아래 데이터에서 "At what coordinates" 문구가 있는 줄부터 시작해 "tap(165, 264)" 문구가 있는 줄까지, 양 끝 줄을 포함해 그대로 옮겨 적어 주세요. 그림은 답에서 빼 주세요.
=== 주어진 데이터 ===
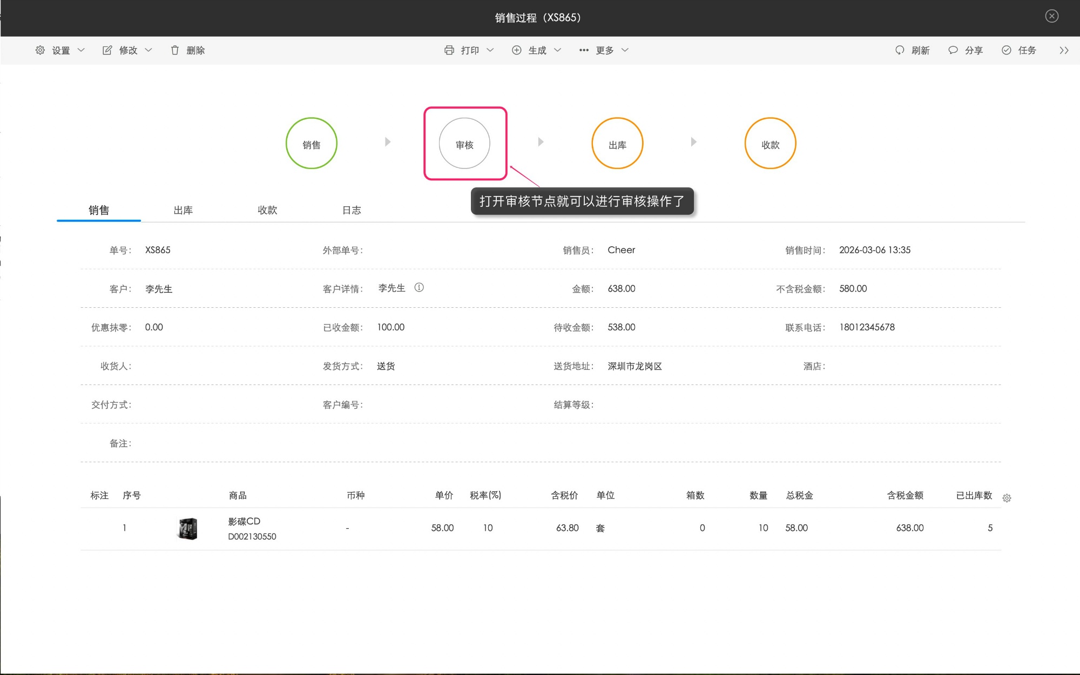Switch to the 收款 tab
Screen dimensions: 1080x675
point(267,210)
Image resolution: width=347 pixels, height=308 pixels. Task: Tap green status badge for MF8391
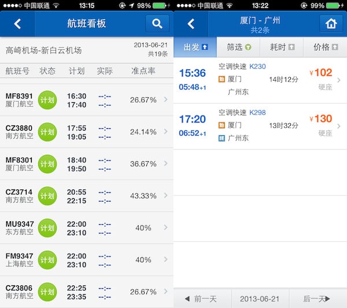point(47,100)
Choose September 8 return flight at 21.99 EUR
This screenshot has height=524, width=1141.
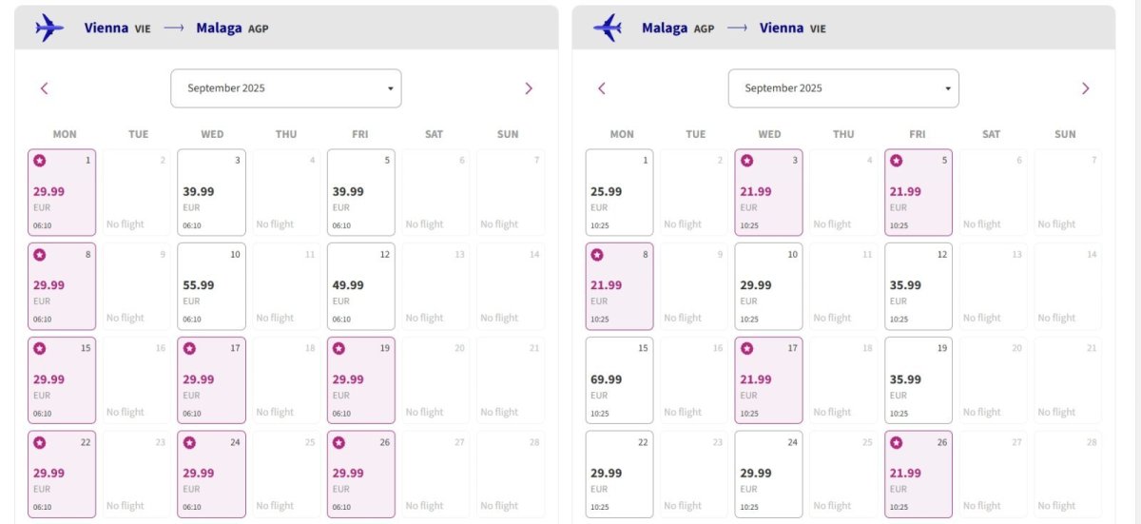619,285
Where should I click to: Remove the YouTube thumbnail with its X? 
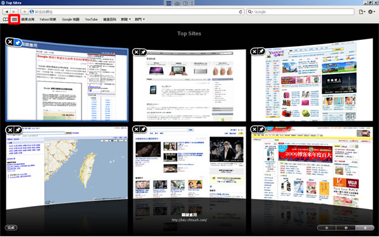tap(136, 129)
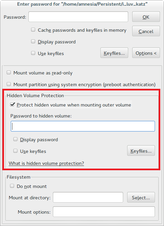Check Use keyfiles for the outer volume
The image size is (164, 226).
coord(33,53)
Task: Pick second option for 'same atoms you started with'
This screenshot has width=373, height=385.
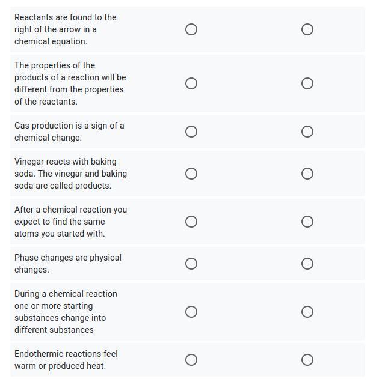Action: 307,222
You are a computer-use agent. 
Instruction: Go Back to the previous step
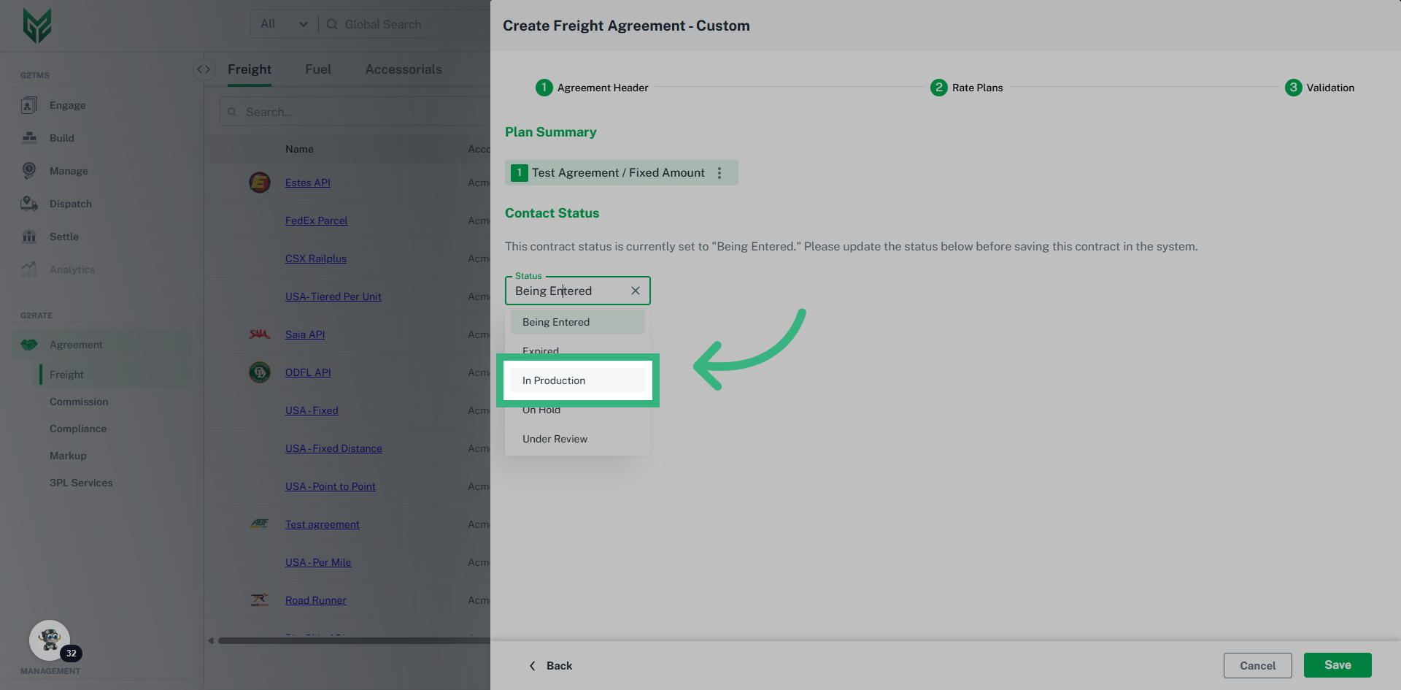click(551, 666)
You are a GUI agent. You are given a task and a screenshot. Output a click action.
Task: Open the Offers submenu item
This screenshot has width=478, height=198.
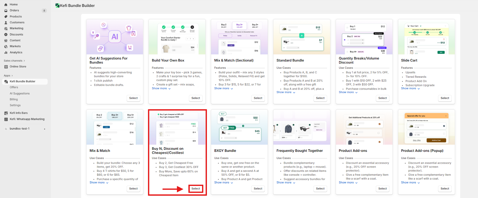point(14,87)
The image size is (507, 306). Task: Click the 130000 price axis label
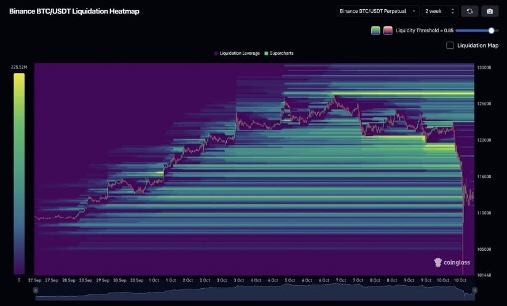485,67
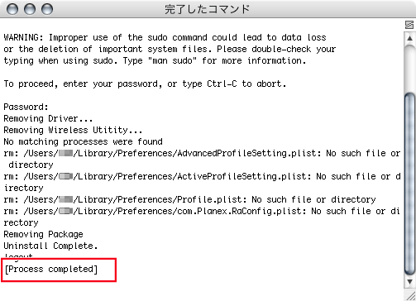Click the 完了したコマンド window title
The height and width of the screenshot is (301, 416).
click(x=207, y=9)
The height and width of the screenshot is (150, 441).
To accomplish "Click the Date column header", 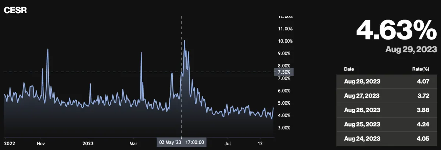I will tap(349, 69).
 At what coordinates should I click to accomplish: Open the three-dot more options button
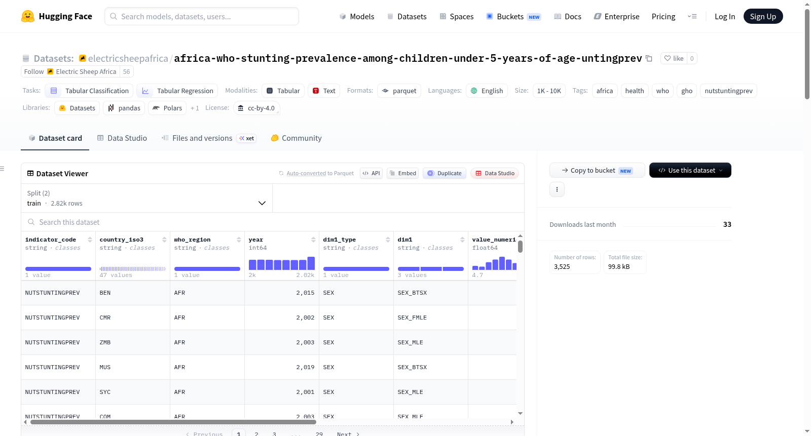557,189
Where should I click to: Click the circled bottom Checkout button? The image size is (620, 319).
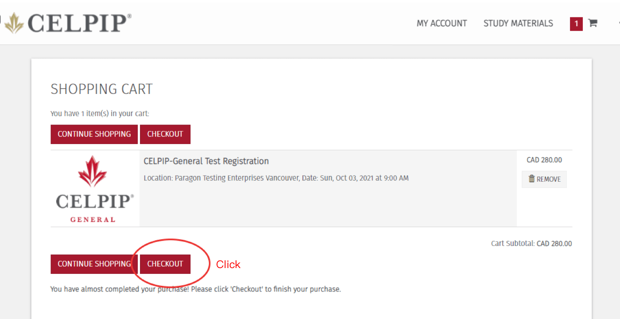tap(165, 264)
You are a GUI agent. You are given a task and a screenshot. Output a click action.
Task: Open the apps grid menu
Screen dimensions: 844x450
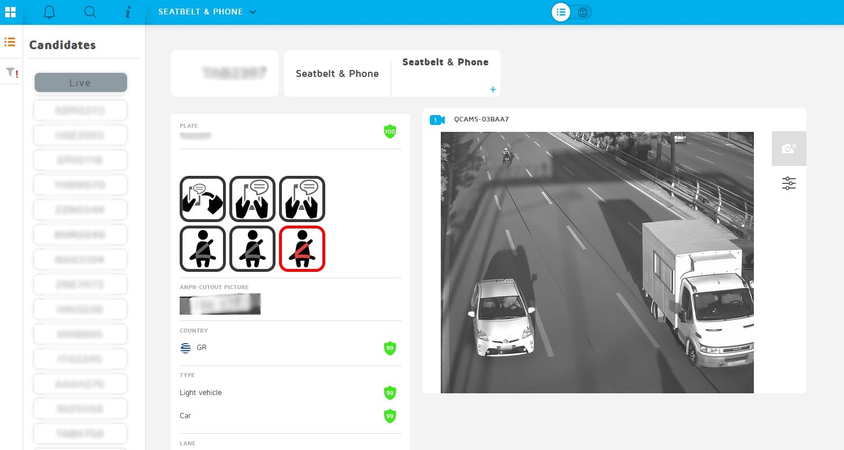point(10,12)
===
### 작업 답변
 At what coordinates should I click to accomplish: Open the three-dot more options button
557,189
Where should I click to: Click the circled bottom Checkout button? The image size is (620, 319).
tap(165, 264)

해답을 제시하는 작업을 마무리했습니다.